Showing posts with label special. Show all posts
Showing posts with label special. Show all posts

Tuesday, May 21, 2013

How to Help

One of my nieces is known in our family for her love of candy.  We laugh when we think back to the year when she was two and whenever anyone asked her what she wanted for Christmas she simply said, "Candy."  No amount of prompting or urging could convince her to expand her Wish List that year; over and over, she insisted in her well-articulated, tiny voice that all she wanted was candy.  She was as clear as I'd ever seen a person be about what she thought would make her happy that holiday season, and she savored every bit of candy that she got as a gift.

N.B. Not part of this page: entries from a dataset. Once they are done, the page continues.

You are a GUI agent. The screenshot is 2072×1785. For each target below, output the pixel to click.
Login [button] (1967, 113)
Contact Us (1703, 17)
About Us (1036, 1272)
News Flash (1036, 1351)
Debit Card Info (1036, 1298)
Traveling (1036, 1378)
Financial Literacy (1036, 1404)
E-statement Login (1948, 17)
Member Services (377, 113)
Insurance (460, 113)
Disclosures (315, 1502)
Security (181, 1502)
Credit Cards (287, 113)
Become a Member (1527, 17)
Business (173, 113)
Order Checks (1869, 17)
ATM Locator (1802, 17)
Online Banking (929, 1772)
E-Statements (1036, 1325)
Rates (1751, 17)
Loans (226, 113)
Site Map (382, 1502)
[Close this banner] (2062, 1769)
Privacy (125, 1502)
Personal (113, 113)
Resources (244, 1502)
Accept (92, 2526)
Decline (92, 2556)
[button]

I saw a little girl eating a big sucker today and thought about my niece and her quest for candy, which, thankfully for her parents' dental bills, has tapered off over the past decade or so.  I thought about just how incredibly happy a kid can be with something as simple as a single piece of candy.  Hell, I thought, sometimes a piece of candy makes me happy, too, especially if it comes in the form of a gift from someone.  


I like to give gifts to people, and I put a good bit of effort into trying to think of a gift that is special for each recipient.  One of the things that I think is the most fun to give is a gift for a new baby.  A thought that strikes me, though, every time I am giving a baby gift is that it's kind of ironic that giving such a gift to the new parents generates work for them, based on social obligations: after they receive the gift, they expect and/or are generally expected to write a thank-you note, which, as anyone who has ever been a new parent knows, is one of the many things for which they really don't have time at that stage of their lives.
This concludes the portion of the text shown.